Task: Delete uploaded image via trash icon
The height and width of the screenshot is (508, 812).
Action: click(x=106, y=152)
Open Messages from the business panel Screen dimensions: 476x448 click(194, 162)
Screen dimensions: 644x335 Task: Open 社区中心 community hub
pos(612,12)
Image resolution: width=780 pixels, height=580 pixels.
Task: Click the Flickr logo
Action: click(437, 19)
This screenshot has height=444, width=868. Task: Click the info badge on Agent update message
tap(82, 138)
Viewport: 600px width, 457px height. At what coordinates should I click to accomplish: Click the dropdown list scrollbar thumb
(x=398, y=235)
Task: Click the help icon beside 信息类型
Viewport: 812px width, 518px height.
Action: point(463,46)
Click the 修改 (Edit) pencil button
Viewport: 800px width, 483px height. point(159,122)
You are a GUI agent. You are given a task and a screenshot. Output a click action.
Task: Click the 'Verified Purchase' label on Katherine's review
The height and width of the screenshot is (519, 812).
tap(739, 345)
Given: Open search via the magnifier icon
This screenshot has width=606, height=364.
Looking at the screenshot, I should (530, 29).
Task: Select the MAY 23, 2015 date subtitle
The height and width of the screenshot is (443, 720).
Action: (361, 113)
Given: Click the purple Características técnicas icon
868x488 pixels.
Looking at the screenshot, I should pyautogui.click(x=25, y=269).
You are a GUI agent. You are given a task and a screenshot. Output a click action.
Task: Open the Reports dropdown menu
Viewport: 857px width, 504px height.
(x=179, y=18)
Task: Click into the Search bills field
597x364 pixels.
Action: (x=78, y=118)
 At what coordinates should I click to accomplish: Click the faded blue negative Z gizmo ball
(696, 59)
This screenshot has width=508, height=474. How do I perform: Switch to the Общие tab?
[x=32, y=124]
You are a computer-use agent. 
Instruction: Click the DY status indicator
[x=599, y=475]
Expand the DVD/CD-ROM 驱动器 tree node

━━━━━━

§ ASSIGNED TASK:
Please reproduce the lines from the line with "Viewport: 812px width, 518px height." to the line with "Given: Open search via the magnifier icon", both ends included, exactly as they appear above.

§ FINISHED TASK:
Viewport: 812px width, 518px height.
Action: point(463,46)
Click the 修改 (Edit) pencil button
Viewport: 800px width, 483px height. point(159,122)
You are a GUI agent. You are given a task and a screenshot. Output a click action.
Task: Click the 'Verified Purchase' label on Katherine's review
The height and width of the screenshot is (519, 812).
tap(739, 345)
Given: Open search via the magnifier icon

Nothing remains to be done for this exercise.